• **EXERCISE AIM**:
Write down, unchanged, the entries from the first line through the line holding "Given: View the 141 retweets count". Include no other line.

• **DATA EXTRACTS**:
<<<<
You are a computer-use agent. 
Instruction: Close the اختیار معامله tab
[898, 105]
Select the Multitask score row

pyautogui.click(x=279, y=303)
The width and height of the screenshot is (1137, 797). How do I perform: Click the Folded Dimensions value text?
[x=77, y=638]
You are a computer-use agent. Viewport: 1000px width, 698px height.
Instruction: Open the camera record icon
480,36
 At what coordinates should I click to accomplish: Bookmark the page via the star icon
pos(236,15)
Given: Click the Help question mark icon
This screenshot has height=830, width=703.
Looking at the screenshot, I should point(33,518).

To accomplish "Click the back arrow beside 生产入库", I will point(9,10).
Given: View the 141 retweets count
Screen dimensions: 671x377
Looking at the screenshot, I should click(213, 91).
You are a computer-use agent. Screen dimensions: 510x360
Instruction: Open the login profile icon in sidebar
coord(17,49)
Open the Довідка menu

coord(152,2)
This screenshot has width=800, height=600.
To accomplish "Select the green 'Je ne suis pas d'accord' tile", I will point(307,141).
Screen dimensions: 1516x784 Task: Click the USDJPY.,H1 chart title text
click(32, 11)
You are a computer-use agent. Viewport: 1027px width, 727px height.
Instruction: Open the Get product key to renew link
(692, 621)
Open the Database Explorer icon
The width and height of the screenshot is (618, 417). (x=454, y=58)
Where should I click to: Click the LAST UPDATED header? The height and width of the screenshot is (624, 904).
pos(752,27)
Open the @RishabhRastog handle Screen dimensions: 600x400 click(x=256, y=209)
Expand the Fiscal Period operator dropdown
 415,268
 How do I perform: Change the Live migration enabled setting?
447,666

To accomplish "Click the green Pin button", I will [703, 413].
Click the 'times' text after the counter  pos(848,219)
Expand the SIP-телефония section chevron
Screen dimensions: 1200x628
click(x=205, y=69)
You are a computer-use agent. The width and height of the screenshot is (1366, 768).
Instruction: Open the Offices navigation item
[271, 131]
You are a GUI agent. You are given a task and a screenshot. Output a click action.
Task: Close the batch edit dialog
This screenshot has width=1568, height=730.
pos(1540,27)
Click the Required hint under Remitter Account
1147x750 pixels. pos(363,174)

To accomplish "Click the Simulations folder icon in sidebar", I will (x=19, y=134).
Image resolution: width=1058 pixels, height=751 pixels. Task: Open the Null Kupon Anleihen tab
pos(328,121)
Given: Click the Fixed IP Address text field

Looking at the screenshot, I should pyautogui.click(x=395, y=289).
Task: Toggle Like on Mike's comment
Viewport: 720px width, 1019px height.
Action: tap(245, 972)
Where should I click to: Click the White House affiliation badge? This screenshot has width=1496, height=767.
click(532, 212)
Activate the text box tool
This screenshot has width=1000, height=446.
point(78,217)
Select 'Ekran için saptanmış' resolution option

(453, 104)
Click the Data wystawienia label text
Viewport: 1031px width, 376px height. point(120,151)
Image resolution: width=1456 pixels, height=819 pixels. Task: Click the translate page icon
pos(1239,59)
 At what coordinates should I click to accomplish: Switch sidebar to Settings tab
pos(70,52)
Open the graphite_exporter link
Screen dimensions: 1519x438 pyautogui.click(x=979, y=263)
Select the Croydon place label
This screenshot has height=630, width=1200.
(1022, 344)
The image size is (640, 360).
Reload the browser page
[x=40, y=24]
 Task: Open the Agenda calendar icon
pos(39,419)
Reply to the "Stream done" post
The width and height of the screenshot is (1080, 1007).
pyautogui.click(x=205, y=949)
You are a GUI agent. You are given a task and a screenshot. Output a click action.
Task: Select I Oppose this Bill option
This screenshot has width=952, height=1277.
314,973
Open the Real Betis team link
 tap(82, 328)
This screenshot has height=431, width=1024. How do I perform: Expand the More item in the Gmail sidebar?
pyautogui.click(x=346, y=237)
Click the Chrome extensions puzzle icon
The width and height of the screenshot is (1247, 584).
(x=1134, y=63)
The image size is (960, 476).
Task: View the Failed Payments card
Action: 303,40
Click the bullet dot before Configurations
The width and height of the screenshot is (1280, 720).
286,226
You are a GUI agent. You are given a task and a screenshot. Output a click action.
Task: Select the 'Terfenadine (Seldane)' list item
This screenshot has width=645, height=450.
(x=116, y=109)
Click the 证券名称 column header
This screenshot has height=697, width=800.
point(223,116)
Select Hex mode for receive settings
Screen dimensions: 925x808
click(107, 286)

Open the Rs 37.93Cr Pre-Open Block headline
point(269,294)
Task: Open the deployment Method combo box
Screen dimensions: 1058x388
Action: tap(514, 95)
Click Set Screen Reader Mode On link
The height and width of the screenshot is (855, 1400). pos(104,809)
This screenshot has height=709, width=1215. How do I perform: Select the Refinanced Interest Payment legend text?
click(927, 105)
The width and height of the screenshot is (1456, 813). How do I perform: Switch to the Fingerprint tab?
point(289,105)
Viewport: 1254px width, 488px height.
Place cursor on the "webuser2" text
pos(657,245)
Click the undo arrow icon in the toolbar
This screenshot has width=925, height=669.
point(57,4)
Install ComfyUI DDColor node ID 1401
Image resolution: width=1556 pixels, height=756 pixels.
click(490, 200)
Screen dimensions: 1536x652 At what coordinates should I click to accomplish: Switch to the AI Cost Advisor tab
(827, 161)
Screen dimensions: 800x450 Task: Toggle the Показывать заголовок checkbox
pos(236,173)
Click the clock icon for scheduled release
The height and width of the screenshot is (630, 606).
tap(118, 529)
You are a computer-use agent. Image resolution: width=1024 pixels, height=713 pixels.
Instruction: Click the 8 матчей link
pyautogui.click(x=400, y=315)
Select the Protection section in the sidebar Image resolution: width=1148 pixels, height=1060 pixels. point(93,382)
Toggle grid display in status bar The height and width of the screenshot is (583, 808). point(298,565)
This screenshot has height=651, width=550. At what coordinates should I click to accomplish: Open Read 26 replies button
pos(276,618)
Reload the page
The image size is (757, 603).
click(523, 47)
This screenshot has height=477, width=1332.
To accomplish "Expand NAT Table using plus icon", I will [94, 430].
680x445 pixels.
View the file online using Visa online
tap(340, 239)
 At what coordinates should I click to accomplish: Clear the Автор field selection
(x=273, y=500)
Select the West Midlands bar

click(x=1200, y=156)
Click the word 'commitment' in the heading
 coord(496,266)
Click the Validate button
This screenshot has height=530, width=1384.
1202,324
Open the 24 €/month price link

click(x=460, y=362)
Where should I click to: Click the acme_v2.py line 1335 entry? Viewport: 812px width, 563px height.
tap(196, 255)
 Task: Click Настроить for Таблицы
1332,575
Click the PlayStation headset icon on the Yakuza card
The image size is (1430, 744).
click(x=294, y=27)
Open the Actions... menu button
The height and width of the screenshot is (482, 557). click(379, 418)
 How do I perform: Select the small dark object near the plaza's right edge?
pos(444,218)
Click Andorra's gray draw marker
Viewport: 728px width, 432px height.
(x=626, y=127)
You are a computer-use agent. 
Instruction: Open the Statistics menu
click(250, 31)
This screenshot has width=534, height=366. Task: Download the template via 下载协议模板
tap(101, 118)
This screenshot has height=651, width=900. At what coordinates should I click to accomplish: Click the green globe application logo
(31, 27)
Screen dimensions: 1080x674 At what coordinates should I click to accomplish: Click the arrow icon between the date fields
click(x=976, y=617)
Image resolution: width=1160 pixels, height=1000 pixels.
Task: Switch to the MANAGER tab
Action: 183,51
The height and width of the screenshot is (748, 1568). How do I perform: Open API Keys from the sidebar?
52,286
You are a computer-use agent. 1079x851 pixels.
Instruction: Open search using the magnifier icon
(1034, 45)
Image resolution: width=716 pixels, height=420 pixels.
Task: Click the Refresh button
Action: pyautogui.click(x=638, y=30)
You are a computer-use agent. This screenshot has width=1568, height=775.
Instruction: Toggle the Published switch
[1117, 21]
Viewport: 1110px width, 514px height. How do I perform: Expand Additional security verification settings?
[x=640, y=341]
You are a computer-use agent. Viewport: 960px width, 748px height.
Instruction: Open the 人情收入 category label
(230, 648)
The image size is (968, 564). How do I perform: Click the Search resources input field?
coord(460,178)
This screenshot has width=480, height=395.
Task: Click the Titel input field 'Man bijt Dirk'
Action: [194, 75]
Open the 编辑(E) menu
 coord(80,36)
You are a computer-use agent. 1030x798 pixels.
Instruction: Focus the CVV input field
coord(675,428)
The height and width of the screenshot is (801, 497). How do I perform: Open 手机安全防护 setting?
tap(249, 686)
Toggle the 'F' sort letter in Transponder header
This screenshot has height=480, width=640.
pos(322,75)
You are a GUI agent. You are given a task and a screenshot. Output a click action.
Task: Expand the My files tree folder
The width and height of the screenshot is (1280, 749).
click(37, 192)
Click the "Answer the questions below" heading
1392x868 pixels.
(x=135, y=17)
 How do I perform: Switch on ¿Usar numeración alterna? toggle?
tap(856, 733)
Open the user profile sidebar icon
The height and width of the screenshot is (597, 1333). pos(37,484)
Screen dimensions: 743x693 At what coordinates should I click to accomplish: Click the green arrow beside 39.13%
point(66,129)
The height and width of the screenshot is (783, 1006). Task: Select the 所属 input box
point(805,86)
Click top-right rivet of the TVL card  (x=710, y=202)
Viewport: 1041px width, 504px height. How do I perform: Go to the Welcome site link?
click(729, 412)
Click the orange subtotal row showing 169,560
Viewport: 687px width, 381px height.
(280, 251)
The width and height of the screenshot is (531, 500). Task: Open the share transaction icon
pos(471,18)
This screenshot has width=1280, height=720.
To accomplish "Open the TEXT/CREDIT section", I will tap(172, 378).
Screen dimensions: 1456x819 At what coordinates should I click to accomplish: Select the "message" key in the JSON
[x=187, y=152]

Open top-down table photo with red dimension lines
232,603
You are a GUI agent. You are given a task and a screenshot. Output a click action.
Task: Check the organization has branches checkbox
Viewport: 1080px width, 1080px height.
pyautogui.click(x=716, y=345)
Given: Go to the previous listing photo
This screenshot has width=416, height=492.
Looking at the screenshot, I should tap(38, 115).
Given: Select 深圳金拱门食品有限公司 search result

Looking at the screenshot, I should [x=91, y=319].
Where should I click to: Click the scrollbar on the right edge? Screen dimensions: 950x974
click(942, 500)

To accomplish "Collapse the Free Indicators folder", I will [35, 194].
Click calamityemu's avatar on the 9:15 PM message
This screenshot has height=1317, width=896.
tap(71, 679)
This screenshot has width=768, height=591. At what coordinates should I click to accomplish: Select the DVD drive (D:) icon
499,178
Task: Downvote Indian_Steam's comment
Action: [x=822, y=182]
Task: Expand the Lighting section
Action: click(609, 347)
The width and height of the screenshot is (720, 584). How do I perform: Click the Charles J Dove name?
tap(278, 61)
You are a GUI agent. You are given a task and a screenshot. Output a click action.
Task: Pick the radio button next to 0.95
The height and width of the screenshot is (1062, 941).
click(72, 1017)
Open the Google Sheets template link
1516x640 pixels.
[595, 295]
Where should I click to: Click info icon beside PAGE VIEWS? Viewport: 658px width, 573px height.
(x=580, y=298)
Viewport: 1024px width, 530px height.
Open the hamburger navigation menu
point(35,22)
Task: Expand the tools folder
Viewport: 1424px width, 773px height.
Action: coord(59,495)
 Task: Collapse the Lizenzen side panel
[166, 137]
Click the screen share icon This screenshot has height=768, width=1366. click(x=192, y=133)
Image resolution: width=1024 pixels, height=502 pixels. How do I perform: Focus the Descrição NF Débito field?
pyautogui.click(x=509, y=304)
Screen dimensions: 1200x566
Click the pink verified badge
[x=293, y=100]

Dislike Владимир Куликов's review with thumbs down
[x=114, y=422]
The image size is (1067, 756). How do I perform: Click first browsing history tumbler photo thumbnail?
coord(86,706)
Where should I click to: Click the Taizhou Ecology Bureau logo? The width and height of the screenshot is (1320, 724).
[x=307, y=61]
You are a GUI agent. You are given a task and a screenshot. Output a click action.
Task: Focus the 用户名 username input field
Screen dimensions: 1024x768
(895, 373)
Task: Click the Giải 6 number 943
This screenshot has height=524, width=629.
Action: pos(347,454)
>>>>
• **EXERCISE OUTPUT**:
You are a computer-use agent. 
Instruction: Close the اختیار معامله tab
[898, 105]
Select the Multitask score row

pyautogui.click(x=279, y=303)
The width and height of the screenshot is (1137, 797). How do I perform: Click the Folded Dimensions value text?
[x=77, y=638]
You are a computer-use agent. Viewport: 1000px width, 698px height.
Instruction: Open the camera record icon
480,36
 At what coordinates should I click to accomplish: Bookmark the page via the star icon
pos(236,15)
Given: Click the Help question mark icon
This screenshot has height=830, width=703.
Looking at the screenshot, I should point(33,518).

To accomplish "Click the back arrow beside 生产入库", I will point(9,10).
Given: View the 141 retweets count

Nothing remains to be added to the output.